Rosy Rose Hips

RosehipsRose hips are amazing little fruits loaded with vitamin C.  This is a wonderful resource to forage for to prepare for the winter season. They can be used in a tea, tincture or even smoothies.

Rose hips are the fruits on rose bushes that ripens in late fall into a cherry red color. You can find them anywhere you can find rose bushes. 

However, be aware that most rose lovers may treat their roses with pesticides  which not a great idea for harvesting and consumption.

Rose Hip Jelly

Rose Hip Jelly

Rose hips will only grow if the flower is left to die and drop off naturally. This makes them more difficult to find in your neighbors garden since most people deadhead their roses.  I would encourage you to keep your eye out for some untended roses that have not been pruned and sprayed to harvest some of these nutrient dense rose hip buds.

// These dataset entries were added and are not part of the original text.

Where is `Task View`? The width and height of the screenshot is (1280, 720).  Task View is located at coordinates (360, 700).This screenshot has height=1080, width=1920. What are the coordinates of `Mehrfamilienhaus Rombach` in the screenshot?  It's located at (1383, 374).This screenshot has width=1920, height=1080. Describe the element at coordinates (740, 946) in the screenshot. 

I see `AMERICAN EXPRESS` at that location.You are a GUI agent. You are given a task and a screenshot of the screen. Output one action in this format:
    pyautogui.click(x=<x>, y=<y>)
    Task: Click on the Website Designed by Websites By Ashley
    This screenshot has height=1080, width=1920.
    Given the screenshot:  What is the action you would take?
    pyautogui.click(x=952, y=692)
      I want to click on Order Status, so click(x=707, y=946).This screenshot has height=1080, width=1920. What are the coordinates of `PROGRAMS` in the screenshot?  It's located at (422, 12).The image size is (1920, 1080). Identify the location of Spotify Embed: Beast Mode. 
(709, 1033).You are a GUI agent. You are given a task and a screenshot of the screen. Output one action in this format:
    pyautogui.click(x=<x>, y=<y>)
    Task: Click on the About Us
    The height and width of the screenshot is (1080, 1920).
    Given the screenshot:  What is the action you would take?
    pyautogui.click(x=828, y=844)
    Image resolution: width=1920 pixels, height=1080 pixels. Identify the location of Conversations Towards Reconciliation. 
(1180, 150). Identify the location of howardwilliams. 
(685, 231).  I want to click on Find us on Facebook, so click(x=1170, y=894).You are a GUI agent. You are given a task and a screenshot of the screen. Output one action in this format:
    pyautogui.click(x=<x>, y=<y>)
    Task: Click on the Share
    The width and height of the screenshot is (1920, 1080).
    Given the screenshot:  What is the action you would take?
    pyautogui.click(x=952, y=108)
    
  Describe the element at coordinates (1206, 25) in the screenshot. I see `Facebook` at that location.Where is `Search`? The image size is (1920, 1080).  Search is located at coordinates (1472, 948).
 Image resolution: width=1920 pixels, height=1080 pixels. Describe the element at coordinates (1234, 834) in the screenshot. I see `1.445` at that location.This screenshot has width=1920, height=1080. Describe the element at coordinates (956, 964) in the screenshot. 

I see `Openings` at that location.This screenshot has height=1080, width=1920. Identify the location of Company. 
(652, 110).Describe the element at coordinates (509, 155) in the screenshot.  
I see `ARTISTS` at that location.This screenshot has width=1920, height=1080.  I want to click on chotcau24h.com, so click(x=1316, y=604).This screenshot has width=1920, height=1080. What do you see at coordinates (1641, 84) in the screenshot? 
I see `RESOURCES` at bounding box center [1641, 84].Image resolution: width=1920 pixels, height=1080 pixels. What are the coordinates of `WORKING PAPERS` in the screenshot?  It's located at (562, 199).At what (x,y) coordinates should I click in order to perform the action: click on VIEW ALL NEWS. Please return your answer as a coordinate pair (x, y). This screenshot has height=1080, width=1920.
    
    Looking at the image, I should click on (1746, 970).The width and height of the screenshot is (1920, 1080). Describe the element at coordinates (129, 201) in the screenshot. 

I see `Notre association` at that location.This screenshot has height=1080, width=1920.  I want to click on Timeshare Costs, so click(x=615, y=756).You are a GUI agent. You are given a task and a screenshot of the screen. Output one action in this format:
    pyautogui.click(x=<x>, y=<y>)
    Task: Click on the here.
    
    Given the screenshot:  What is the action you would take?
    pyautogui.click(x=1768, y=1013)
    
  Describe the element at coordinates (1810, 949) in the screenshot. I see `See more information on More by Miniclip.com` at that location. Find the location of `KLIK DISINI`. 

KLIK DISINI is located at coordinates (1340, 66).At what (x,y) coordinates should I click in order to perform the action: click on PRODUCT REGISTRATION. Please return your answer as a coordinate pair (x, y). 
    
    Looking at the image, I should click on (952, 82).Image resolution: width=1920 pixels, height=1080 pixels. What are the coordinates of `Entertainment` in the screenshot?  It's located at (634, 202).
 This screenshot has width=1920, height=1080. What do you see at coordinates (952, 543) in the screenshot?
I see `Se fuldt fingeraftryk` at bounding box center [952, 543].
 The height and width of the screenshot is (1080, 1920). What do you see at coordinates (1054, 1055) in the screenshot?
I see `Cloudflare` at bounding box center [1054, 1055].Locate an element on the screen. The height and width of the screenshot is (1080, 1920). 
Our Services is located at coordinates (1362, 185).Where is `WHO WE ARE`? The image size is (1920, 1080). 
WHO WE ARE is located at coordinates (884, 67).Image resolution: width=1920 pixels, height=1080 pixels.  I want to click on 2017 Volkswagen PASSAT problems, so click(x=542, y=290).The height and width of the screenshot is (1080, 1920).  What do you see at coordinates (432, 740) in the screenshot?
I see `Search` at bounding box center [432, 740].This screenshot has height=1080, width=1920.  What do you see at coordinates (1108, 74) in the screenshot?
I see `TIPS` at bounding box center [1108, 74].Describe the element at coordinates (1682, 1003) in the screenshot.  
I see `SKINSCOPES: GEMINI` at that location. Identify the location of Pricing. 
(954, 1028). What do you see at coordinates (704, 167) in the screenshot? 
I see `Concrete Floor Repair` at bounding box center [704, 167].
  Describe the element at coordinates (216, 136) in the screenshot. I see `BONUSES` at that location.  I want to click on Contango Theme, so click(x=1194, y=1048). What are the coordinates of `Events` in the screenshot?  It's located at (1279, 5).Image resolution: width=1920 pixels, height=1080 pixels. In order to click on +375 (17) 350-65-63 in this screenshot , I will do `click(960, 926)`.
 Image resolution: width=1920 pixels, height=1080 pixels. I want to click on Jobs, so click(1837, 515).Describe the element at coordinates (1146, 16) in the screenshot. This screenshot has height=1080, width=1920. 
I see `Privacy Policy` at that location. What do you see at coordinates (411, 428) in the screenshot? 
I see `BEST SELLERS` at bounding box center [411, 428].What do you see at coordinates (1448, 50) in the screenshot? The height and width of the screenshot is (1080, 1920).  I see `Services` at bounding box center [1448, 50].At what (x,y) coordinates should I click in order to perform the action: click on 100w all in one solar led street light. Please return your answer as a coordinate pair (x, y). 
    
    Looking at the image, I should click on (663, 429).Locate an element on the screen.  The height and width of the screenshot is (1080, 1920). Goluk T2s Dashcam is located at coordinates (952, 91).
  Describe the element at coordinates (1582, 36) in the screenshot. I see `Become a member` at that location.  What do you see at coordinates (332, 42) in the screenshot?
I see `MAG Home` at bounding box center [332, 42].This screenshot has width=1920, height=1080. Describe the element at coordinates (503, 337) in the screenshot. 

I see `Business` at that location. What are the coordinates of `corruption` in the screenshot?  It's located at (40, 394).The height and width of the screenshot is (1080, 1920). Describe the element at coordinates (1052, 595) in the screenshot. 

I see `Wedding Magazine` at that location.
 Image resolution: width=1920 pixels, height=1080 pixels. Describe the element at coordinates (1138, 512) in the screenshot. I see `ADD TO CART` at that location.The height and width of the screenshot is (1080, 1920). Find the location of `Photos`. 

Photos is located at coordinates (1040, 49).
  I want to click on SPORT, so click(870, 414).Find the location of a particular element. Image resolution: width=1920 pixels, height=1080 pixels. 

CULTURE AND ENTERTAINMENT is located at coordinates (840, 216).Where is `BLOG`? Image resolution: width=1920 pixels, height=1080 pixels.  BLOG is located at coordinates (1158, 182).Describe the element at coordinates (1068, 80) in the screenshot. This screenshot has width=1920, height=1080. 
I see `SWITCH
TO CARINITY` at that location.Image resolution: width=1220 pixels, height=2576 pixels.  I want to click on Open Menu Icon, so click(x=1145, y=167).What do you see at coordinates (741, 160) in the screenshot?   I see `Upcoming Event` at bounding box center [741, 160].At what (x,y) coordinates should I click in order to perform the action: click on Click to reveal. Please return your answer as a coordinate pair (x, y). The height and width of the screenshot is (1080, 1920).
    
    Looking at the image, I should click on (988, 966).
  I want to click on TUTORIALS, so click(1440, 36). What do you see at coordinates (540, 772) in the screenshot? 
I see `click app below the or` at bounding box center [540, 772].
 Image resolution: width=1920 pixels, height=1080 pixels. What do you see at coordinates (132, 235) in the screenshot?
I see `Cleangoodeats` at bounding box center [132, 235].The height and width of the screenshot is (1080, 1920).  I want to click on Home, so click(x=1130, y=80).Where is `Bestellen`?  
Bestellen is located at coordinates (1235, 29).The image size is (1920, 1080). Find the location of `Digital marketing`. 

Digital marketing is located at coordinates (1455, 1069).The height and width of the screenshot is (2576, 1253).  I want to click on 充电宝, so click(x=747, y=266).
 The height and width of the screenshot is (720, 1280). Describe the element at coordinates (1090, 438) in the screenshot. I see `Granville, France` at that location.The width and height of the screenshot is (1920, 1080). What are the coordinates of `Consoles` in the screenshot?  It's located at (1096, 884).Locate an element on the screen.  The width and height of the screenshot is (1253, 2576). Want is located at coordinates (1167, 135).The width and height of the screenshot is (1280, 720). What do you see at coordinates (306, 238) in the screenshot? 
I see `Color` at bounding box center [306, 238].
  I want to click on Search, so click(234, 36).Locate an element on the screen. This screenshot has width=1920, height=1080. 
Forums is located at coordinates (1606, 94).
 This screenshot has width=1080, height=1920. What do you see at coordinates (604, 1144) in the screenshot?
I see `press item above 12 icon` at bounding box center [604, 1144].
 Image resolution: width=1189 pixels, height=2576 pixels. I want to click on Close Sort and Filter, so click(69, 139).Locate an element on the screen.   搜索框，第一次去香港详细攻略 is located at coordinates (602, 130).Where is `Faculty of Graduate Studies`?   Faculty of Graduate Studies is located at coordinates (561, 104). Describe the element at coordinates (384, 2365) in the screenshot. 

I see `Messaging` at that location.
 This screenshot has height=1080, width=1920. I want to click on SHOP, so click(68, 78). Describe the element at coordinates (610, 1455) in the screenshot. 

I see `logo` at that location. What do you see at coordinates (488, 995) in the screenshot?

The good news is wild roses are abundant! Tucked away in small forested areas, to high in the mountains you can find these wild rose bushes. Wild rose hips are higher in vitamin C than domesticated varieties and they grow abundantly in areas that usually have not been sprayed.

The nutrition is in the skin of the rose hip, not the seeds. Dry your harvested rose hips by cutting in half, removing the seeds and dehydrating,  You can make tea (fresh or dried), cough syrup, tonic, syrup, wine, jelly, soup, or add them to your smoothies.

Rose hips have more vitamin C, iron, and calcium than oranges. They also have vitamins B and E, and other minerals.

If you have some land, planting a thicket or two can give you plenty of rose hips to nourish you and your family or friends for a winter season!

Take your foraging basket, a pair of kitchen shears, and head into the forested areas.  Having some natural rose hips in your apothocary cabinet makes good sense to give your immune system that boost it needs in the cold season.